First, considering art of the present, we are in a curious period regarding ‘endings’. The fashion is for everything to be unresolved, you decide, art your way, you figure it out. Everything veers towards the proposal as if artists wish to tick dialogue, discussion, musing, rather than fixity. But if one is just trying to describe what is happening or open a discussion on the key defining trends of art now – this ‘art as proposal’ quality is certainly a strong contender. In effect, works in progress are the new finished works. What was once in the studio is now in the gallery. Take the video work in the Tate Triennial – a myriad of video in a tolerant, student-like casual arena, hand written name tags, tiny odd-bod booths for a popular international museum, rooms for 5 at a time etc. Yet so little of the work invites you to get a ‘complete’ take, little of it seems to imply that the beginning or the end matters.
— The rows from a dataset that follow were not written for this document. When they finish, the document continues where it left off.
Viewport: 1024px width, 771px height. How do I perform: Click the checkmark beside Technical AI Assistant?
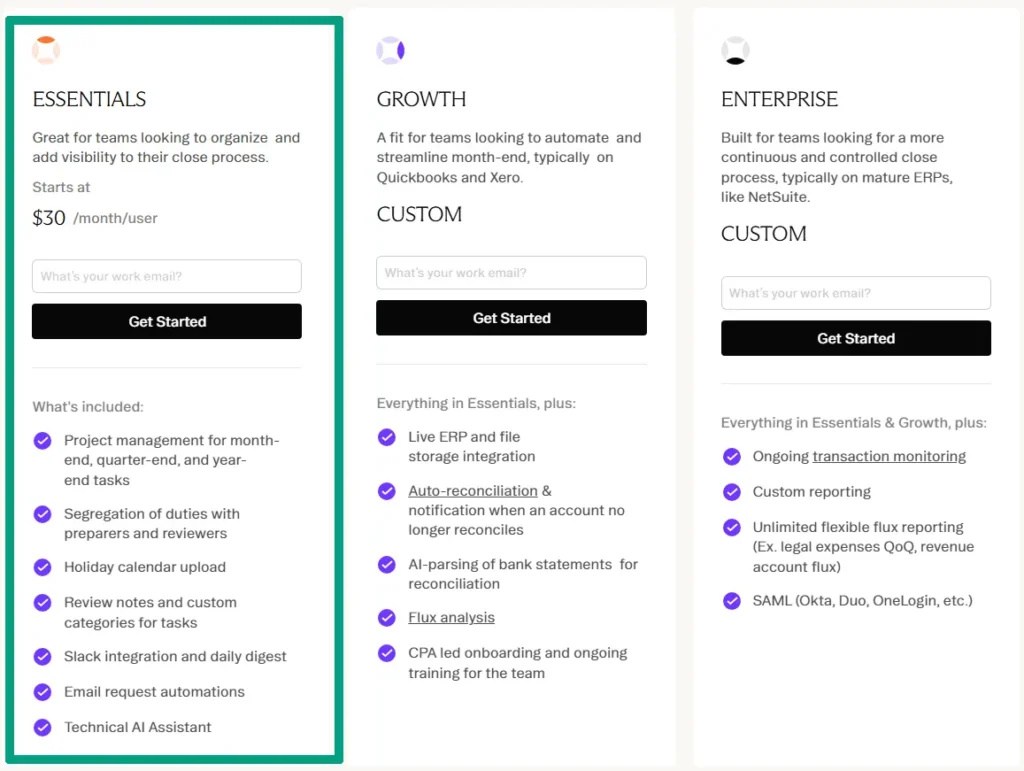point(42,727)
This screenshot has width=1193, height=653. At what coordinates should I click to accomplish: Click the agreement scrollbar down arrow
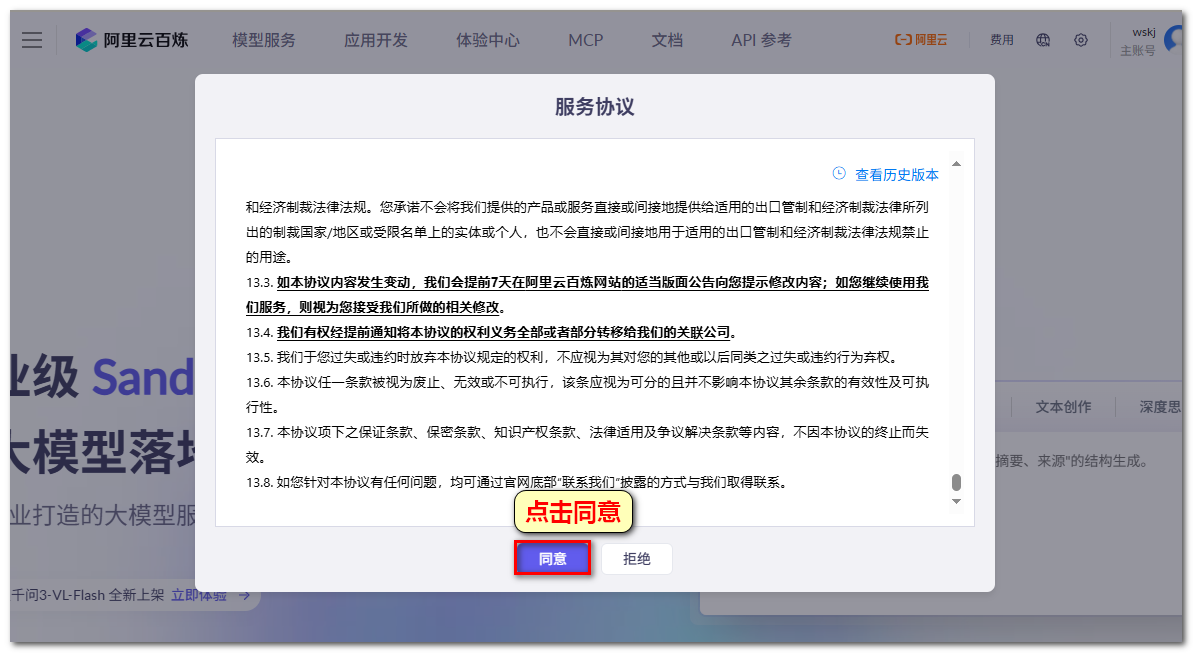click(956, 501)
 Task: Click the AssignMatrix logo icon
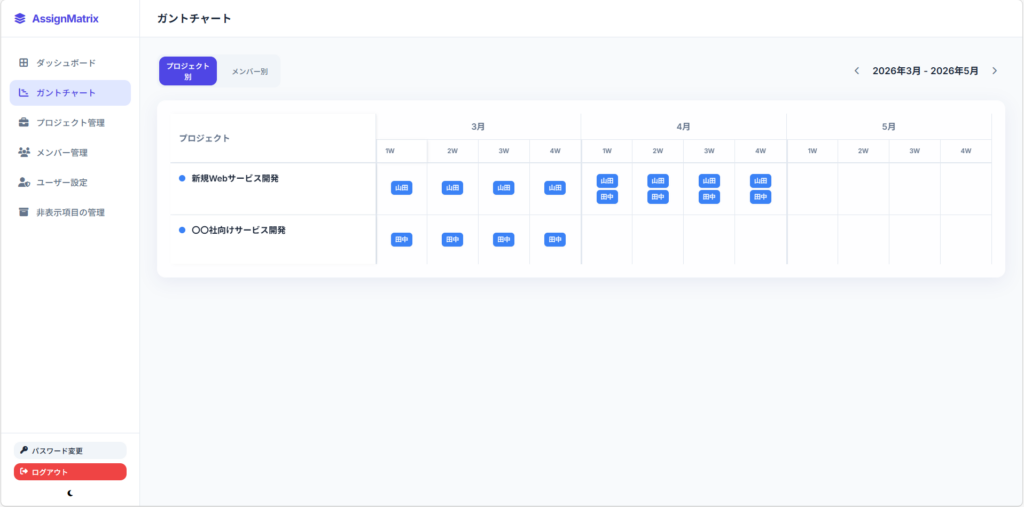[x=20, y=18]
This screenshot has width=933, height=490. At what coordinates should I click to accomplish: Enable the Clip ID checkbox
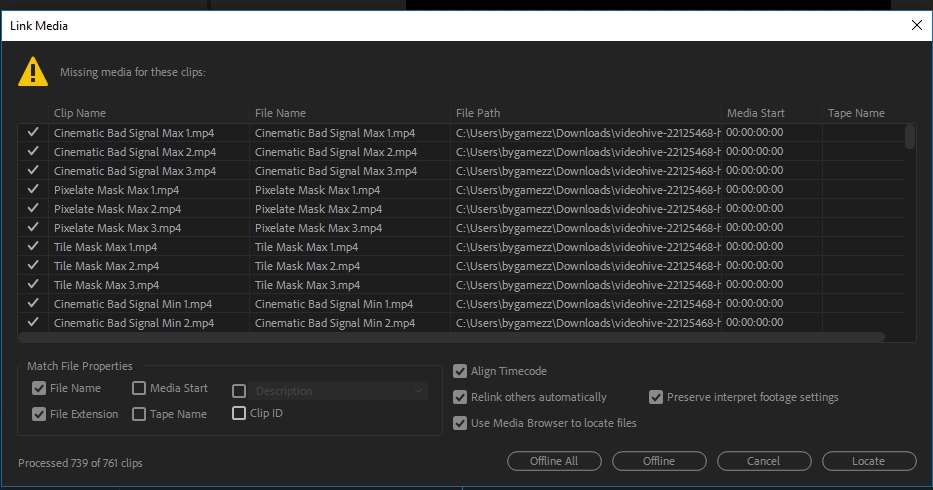(239, 413)
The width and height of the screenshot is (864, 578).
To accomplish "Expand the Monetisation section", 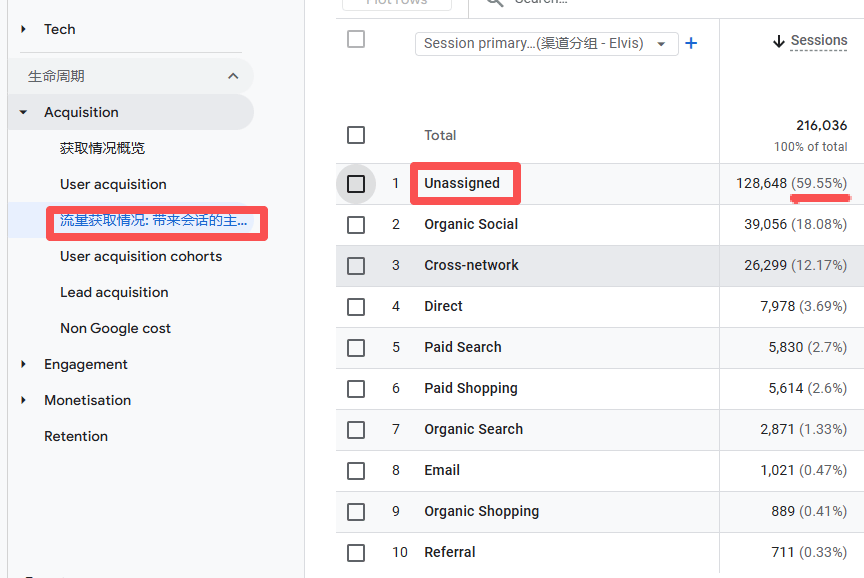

So much of it appearing yardage, take in as much as you like, it doesn’t matter. The artist seemingly saying, whatever, dropping by is all part of it. But I can’t believe this is the future. The only logic I can see is ironically a return to ‘classical’ values. Artists who are prepared to make it clear what they are saying, doing, imagining, thinking and feeling. In this way the future of art is probably like Gabriel Orozco’s La DS. 1993. Modified Citroën DS – a great idea beautifully done. Great ideas are the best bet for the future, works that communicate and tell us how the world is and could be. Not farting about quoting from famous books or pinning emails from each other on walls, awful artless charcoal drawings or re-doing fake ‘happenings’ from a fake 60s..

The video art of George Barber looks ‘modern’, his work has always been clear, with beginnings, ends and themes and is classical in that it clearly shows an artist in charge of his medium. The future is obvious really, people with talent will shine.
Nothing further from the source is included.